Prejunctional mechanism in midbrain periaqueductal gray inhibition of vagal bradycardia in rats

Stimulation of the dorsal part of the midbrain periaqueductal gray matter (dPAG) inhibits baroreflex vagal bradycardia (BVB) via a central mechanism. Here we report that the dPAG suppresses vagal bradycardia also by a peripheral mechanism. In chloralose-urethananesthetized, beta-blocked rats, the cervical vagus nerve was cut and the distal cut end was electrically stimulated to induce vagal bradycardia (VIE). Sustained electrical stimulation of the dPAG attenuated VIE in a duration-dependent manner but did not affect bradycardia induced by intravenous acetylcholine (AIB). The dPAG inhibition of VIB was abolished by C-1 transection.
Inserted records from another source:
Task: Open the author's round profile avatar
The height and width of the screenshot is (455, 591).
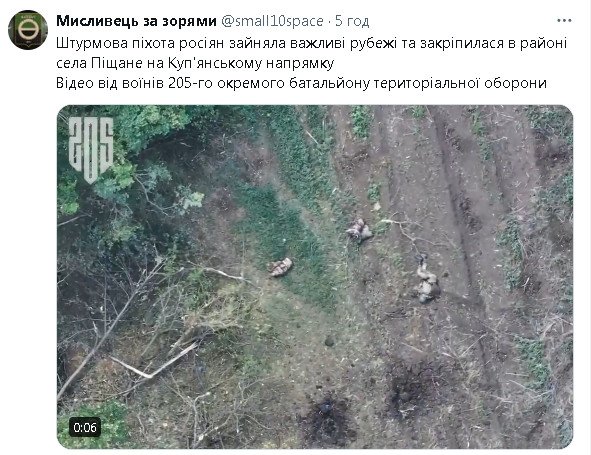Action: [x=28, y=30]
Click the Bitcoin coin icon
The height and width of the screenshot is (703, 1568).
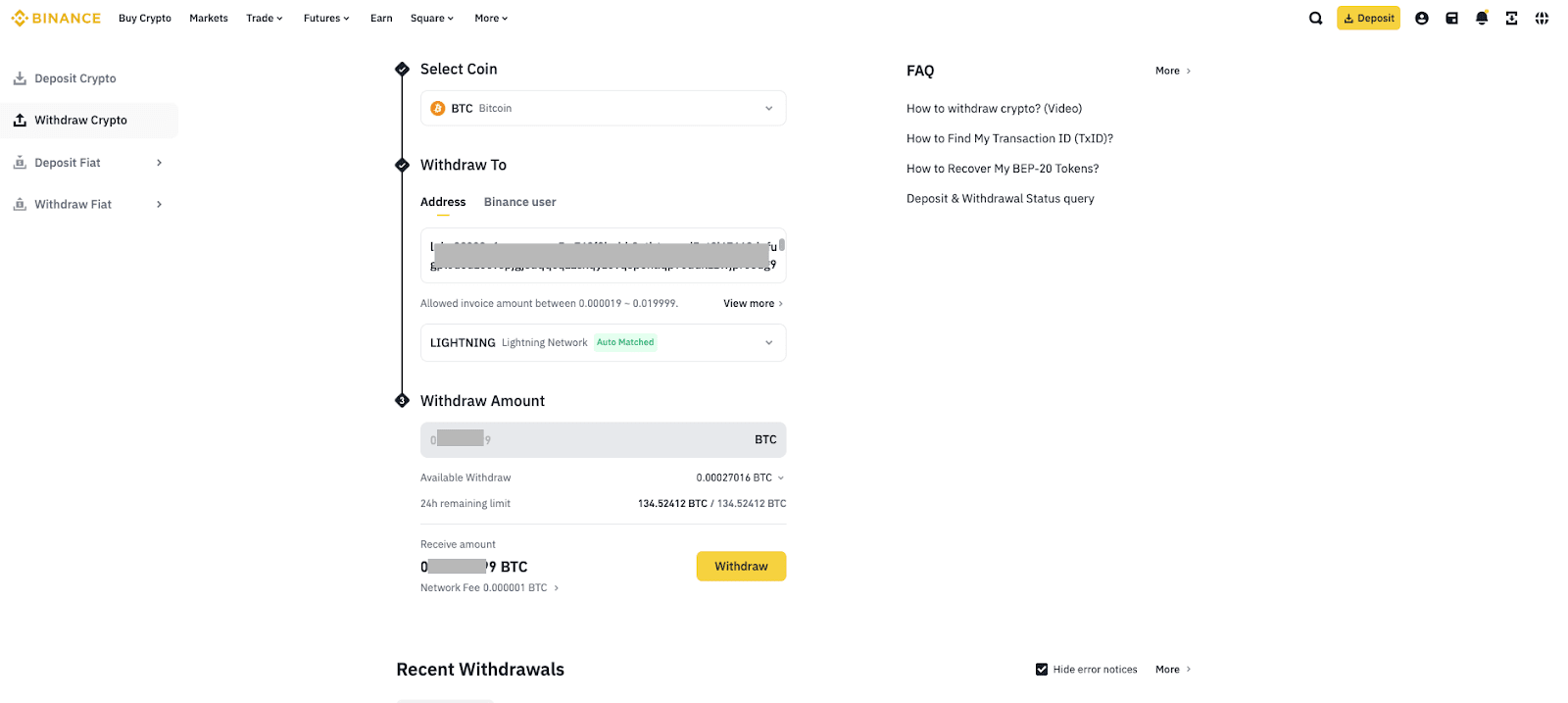click(438, 108)
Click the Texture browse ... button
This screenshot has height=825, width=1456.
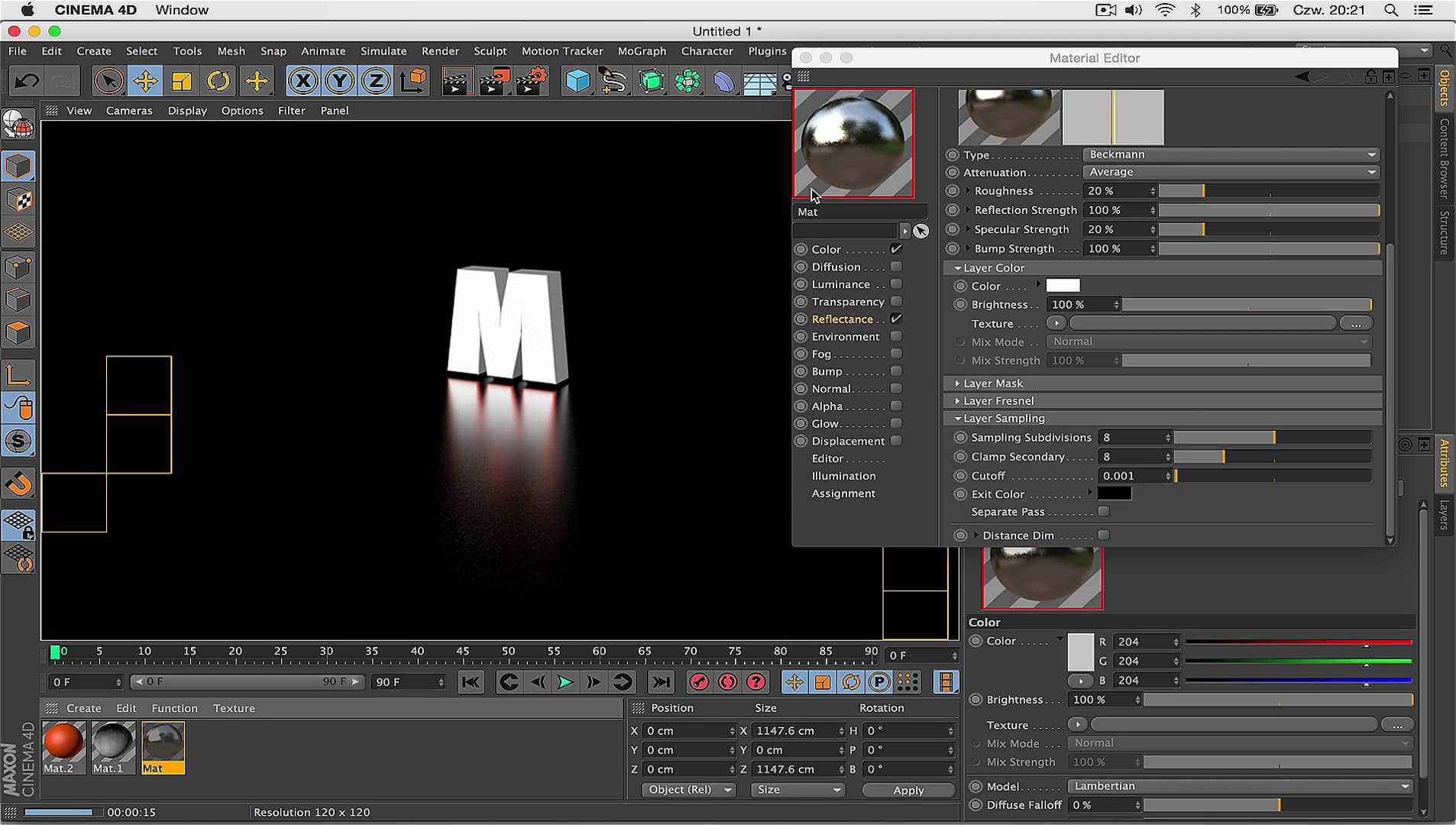pos(1357,323)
Intravenous norepinephrine (NE) reduced VIE but did not affect AIB. Both the dPAG and NE inhibitions of VIE were largely attenuated during intravenous prazosin, a selective alpha(1)-receptor antagonist. In contrast, BVB provoked by aortic depressor nerve stimulation was remarkably inhibited by a shortly preceding dPAG stimulation, but this inhibition was not affected by C-1 transection. Prazosin treatment did reduced the inhibition, but only moderately. In conclusion, the dPAG has a potential ability to suppress VIE by prejunctionally inhibiting acetylcholine release from cardiac vagus nerve terminals via alpha(1)-receptors. However, dPAG stimulation first suppresses BVB largely at a central site, leaving a limited fraction of vagal outflow to be inhibited by a prejunctional mechanism operating with long latency.